Com isso nasceu o projeto de lei 268 – que altera a lei 108 – cujo ponto polêmico é o que determina a participação de profissionais do mercado financeiros como conselheiros independentes. O que tem provocado questionamentos de representantes do setor é o que seria, de fato, independência, já que o profissional do mercado financeiro não teria vínculo com a entidade. Além disso, o projeto previa a redução de conselheiros indicados pela patrocinadora e por participantes.
“O projeto retira a democratização no processo.
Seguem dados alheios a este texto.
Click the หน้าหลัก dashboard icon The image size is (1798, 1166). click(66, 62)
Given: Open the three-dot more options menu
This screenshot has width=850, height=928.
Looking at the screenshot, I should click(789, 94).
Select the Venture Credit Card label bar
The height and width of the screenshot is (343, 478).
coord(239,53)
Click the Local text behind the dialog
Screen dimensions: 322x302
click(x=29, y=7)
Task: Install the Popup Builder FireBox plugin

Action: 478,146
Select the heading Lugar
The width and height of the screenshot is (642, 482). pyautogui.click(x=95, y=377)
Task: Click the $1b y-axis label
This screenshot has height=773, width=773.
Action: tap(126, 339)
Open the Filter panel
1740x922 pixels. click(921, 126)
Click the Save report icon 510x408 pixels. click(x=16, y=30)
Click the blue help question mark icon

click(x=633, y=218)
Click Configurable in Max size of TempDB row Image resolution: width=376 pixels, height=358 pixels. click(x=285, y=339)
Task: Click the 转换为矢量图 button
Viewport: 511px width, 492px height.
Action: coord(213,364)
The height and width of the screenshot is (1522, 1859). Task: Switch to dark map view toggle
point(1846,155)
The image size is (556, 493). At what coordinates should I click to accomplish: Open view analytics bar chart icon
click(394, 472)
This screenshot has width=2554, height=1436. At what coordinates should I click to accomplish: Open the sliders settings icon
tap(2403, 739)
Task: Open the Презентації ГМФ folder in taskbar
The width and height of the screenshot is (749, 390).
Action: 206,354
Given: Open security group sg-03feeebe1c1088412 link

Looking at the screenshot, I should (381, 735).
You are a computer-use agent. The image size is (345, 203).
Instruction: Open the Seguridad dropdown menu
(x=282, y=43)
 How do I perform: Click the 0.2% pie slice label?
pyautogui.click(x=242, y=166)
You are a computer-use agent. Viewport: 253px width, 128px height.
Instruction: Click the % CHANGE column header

O perigo é colocar uma raposa no galinheiro, que vai correr todos os riscos necessários para ter o melhor resultado em dois anos e sair do conselho”, afirma Antônio Braulio de Carvalho, presidente da Anapar (Associação Nacional dos Participantes de Fundos de Pensão).
O advogado Adacir Reis também critica o fato de o projeto retirar a legitimidade do modelo de entidade fechada, que é de autogestão. “Esse projeto é uma cópia malfeita da lei das S/As e não faz sentido. Esse conselheiro independente geraria conflito de interesses. A proposta que coloca o vínculo de dez anos com o plano, que fez parte da CPI, era mais adequada ao funcionamento das entidades”, diz.
Glogowsky, da Funcesp, diz que o arcabouço de regras existente para investimentos é muito forte, mas precisa ser realmente respeitado, por meio de regulamentos internos, estruturas de compliance e decisões bem definidas. “Tem de estar na cultura da companhia o cumprimento das regras. Não acho que seja negativo a presença de conselheiro independente, com visão neutra e técnica, que possa contribuir para isso”, afirma.
Mendonça, da Funcef, avalia que o debate sobre a indicação de representantes do mercado financeiro é importante. “Até mesmo porque não existe neutralidade absoluta. Além disso, o fato de o profissional ter trabalhado no mercado financeiro não faz dele um vilão”, diz. Ele conta que o modelo da entidade tem regras robustas e governança democrática, com representantes eleitos em todas as instâncias importantes e institucionais, com um número de normativos internos que saltou de cinco para 136 de 2003 até este ano.
Pena Neto, da Abrapp, diz que um substitutivo ao projeto 268, do deputado Marcus Pestana, corrigiu distorções, colocando a presença de profissionais do mercado financeiro no comitê de investimentos e não nos conselhos. “O que nos preocupa ainda é o prazo de dois anos para esse profissional ocupar uma diretoria. Para fundações de longo prazo é curtíssimo”, diz. Outra mudança foi a retirada do trecho que permitia a interferência do Tribunal de Contas da União e Estaduais sobre os resultados dos fundos de pensão.
O representante lembra que a Abrapp vem desenvolvendo um código de autorregulação para processos de investimentos. Uma primeira versão do código será apresentada no Congresso da Abrapp deste ano. “Nesse código queremos criar um certificado de governança das entidades, que serão destinadas para as que tem esse processo mais rigoroso. A ideia é que Previc possa voltar os olhos com mais atenção para aquelas que não têm”, diz.